Content starts
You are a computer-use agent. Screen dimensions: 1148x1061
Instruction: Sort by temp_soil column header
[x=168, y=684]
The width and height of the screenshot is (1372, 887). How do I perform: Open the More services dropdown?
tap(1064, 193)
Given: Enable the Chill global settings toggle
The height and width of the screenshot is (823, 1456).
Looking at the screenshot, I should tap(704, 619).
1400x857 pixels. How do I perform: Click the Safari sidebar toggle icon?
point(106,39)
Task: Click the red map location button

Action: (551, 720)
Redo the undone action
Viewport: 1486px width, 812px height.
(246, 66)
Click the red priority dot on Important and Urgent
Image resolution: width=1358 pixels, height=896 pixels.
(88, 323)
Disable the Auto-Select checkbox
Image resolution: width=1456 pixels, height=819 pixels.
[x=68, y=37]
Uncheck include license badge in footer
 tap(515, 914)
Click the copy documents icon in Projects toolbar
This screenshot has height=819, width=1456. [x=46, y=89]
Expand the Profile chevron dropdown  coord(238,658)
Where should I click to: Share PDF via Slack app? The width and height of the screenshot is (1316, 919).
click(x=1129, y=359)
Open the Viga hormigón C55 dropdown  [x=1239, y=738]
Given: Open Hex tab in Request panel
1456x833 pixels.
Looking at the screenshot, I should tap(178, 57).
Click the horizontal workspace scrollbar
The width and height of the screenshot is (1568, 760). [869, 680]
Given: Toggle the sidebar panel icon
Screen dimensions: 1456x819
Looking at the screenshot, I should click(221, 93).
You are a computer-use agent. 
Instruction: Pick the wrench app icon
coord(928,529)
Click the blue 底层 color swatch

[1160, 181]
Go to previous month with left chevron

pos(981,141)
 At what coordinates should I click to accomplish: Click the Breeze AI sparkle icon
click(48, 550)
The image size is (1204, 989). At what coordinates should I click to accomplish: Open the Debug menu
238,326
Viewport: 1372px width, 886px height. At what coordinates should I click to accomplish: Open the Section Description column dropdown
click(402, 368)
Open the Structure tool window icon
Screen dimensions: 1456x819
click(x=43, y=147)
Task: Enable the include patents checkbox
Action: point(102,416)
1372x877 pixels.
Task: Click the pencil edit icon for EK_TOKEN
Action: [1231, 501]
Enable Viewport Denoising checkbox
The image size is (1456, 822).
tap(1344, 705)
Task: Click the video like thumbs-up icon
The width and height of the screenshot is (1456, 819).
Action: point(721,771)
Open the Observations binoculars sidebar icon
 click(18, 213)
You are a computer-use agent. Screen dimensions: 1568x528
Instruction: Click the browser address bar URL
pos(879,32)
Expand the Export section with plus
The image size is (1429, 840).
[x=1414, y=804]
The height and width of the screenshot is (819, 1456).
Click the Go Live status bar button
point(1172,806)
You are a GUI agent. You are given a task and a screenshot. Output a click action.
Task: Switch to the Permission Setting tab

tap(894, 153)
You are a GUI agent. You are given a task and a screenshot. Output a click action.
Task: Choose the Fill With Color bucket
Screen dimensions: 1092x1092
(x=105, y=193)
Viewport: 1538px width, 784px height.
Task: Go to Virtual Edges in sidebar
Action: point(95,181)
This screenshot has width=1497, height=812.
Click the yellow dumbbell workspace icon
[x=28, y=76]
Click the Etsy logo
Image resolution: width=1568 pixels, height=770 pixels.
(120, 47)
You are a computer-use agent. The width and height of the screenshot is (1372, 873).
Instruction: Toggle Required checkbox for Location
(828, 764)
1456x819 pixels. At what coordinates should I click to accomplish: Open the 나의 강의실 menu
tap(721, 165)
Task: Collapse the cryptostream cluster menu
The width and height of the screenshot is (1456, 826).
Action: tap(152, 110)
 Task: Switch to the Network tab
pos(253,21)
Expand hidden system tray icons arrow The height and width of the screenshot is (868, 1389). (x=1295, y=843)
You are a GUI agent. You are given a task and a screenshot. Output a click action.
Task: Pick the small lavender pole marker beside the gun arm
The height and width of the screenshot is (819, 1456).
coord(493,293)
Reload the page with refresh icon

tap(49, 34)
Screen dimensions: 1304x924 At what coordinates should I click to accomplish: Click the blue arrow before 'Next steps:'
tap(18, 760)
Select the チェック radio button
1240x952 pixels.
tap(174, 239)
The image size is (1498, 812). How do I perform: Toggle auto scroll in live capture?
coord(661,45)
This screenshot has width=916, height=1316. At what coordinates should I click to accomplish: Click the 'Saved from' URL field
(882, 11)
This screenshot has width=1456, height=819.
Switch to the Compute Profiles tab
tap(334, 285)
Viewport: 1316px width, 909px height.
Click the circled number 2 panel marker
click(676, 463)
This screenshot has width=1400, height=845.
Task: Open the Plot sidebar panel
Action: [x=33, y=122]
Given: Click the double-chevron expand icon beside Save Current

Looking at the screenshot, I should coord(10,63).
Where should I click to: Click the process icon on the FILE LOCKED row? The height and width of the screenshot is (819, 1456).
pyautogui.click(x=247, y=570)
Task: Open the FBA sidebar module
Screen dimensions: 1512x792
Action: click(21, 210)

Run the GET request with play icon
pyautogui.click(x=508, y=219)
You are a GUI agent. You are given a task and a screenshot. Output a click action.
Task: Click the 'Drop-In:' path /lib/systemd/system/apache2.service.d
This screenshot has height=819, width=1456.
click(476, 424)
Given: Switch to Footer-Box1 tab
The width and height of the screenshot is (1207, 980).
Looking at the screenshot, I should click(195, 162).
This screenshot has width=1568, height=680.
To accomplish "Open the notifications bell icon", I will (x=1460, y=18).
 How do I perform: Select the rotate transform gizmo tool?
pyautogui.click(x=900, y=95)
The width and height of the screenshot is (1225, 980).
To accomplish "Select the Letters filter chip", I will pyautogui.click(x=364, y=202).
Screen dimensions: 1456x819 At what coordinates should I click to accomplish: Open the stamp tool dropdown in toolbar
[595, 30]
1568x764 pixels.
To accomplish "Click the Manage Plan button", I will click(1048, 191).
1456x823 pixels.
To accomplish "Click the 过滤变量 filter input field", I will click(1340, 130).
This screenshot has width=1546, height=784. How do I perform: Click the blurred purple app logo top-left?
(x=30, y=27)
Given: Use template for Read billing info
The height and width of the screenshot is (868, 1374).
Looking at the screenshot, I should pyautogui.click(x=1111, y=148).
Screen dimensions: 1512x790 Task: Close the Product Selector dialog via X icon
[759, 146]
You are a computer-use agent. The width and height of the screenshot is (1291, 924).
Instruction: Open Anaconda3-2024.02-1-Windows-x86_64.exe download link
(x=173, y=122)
Content ends
● WHAT IS REQUIRED
Your reply must consist of the entire listing, repeated word for word.

● SOLUTION TO THIS TASK
You are a computer-use agent. Screen dimensions: 1148x1061
Instruction: Sort by temp_soil column header
[x=168, y=684]
The width and height of the screenshot is (1372, 887). How do I perform: Open the More services dropdown?
tap(1064, 193)
Given: Enable the Chill global settings toggle
The height and width of the screenshot is (823, 1456).
Looking at the screenshot, I should tap(704, 619).
1400x857 pixels. How do I perform: Click the Safari sidebar toggle icon?
point(106,39)
Task: Click the red map location button

Action: (551, 720)
Redo the undone action
Viewport: 1486px width, 812px height.
(246, 66)
Click the red priority dot on Important and Urgent
Image resolution: width=1358 pixels, height=896 pixels.
(88, 323)
Disable the Auto-Select checkbox
Image resolution: width=1456 pixels, height=819 pixels.
[x=68, y=37]
Uncheck include license badge in footer
 tap(515, 914)
Click the copy documents icon in Projects toolbar
This screenshot has height=819, width=1456. [x=46, y=89]
Expand the Profile chevron dropdown  coord(238,658)
Where should I click to: Share PDF via Slack app? The width and height of the screenshot is (1316, 919).
click(x=1129, y=359)
Open the Viga hormigón C55 dropdown  [x=1239, y=738]
Given: Open Hex tab in Request panel
1456x833 pixels.
Looking at the screenshot, I should tap(178, 57).
Click the horizontal workspace scrollbar
The width and height of the screenshot is (1568, 760). [869, 680]
Given: Toggle the sidebar panel icon
Screen dimensions: 1456x819
Looking at the screenshot, I should click(221, 93).
You are a computer-use agent. 
Instruction: Pick the wrench app icon
coord(928,529)
Click the blue 底层 color swatch

[1160, 181]
Go to previous month with left chevron

pos(981,141)
 At what coordinates should I click to accomplish: Click the Breeze AI sparkle icon
click(48, 550)
The image size is (1204, 989). At what coordinates should I click to accomplish: Open the Debug menu
238,326
Viewport: 1372px width, 886px height. At what coordinates should I click to accomplish: Open the Section Description column dropdown
click(402, 368)
Open the Structure tool window icon
Screen dimensions: 1456x819
click(x=43, y=147)
Task: Enable the include patents checkbox
Action: point(102,416)
1372x877 pixels.
Task: Click the pencil edit icon for EK_TOKEN
Action: [1231, 501]
Enable Viewport Denoising checkbox
The image size is (1456, 822).
tap(1344, 705)
Task: Click the video like thumbs-up icon
The width and height of the screenshot is (1456, 819).
Action: point(721,771)
Open the Observations binoculars sidebar icon
 click(18, 213)
You are a computer-use agent. Screen dimensions: 1568x528
Instruction: Click the browser address bar URL
pos(879,32)
Expand the Export section with plus
The image size is (1429, 840).
[x=1414, y=804]
The height and width of the screenshot is (819, 1456).
Click the Go Live status bar button
point(1172,806)
You are a GUI agent. You are given a task and a screenshot. Output a click action.
Task: Switch to the Permission Setting tab

tap(894, 153)
You are a GUI agent. You are given a task and a screenshot. Output a click action.
Task: Choose the Fill With Color bucket
Screen dimensions: 1092x1092
(x=105, y=193)
Viewport: 1538px width, 784px height.
Task: Go to Virtual Edges in sidebar
Action: point(95,181)
This screenshot has width=1497, height=812.
Click the yellow dumbbell workspace icon
[x=28, y=76]
Click the Etsy logo
Image resolution: width=1568 pixels, height=770 pixels.
(120, 47)
You are a computer-use agent. The width and height of the screenshot is (1372, 873).
Instruction: Toggle Required checkbox for Location
(828, 764)
1456x819 pixels. At what coordinates should I click to accomplish: Open the 나의 강의실 menu
tap(721, 165)
Task: Collapse the cryptostream cluster menu
The width and height of the screenshot is (1456, 826).
Action: tap(152, 110)
 Task: Switch to the Network tab
pos(253,21)
Expand hidden system tray icons arrow The height and width of the screenshot is (868, 1389). (x=1295, y=843)
You are a GUI agent. You are given a task and a screenshot. Output a click action.
Task: Pick the small lavender pole marker beside the gun arm
The height and width of the screenshot is (819, 1456).
coord(493,293)
Reload the page with refresh icon

tap(49, 34)
Screen dimensions: 1304x924 At what coordinates should I click to accomplish: Click the blue arrow before 'Next steps:'
tap(18, 760)
Select the チェック radio button
1240x952 pixels.
tap(174, 239)
The image size is (1498, 812). How do I perform: Toggle auto scroll in live capture?
coord(661,45)
This screenshot has width=916, height=1316. At what coordinates should I click to accomplish: Click the 'Saved from' URL field
(882, 11)
This screenshot has width=1456, height=819.
Switch to the Compute Profiles tab
tap(334, 285)
Viewport: 1316px width, 909px height.
Click the circled number 2 panel marker
click(676, 463)
This screenshot has width=1400, height=845.
Task: Open the Plot sidebar panel
Action: [x=33, y=122]
Given: Click the double-chevron expand icon beside Save Current

Looking at the screenshot, I should coord(10,63).
Where should I click to: Click the process icon on the FILE LOCKED row? The height and width of the screenshot is (819, 1456).
pyautogui.click(x=247, y=570)
Task: Open the FBA sidebar module
Screen dimensions: 1512x792
Action: click(21, 210)

Run the GET request with play icon
pyautogui.click(x=508, y=219)
You are a GUI agent. You are given a task and a screenshot. Output a click action.
Task: Click the 'Drop-In:' path /lib/systemd/system/apache2.service.d
This screenshot has height=819, width=1456.
click(476, 424)
Given: Switch to Footer-Box1 tab
The width and height of the screenshot is (1207, 980).
Looking at the screenshot, I should click(195, 162).
This screenshot has width=1568, height=680.
To accomplish "Open the notifications bell icon", I will (x=1460, y=18).
 How do I perform: Select the rotate transform gizmo tool?
pyautogui.click(x=900, y=95)
The width and height of the screenshot is (1225, 980).
To accomplish "Select the Letters filter chip", I will pyautogui.click(x=364, y=202).
Screen dimensions: 1456x819 At what coordinates should I click to accomplish: Open the stamp tool dropdown in toolbar
[595, 30]
1568x764 pixels.
To accomplish "Click the Manage Plan button", I will click(1048, 191).
1456x823 pixels.
To accomplish "Click the 过滤变量 filter input field", I will click(1340, 130).
This screenshot has width=1546, height=784. How do I perform: Click the blurred purple app logo top-left?
(x=30, y=27)
Given: Use template for Read billing info
The height and width of the screenshot is (868, 1374).
Looking at the screenshot, I should pyautogui.click(x=1111, y=148).
Screen dimensions: 1512x790 Task: Close the Product Selector dialog via X icon
[759, 146]
You are a computer-use agent. The width and height of the screenshot is (1291, 924).
Instruction: Open Anaconda3-2024.02-1-Windows-x86_64.exe download link
(x=173, y=122)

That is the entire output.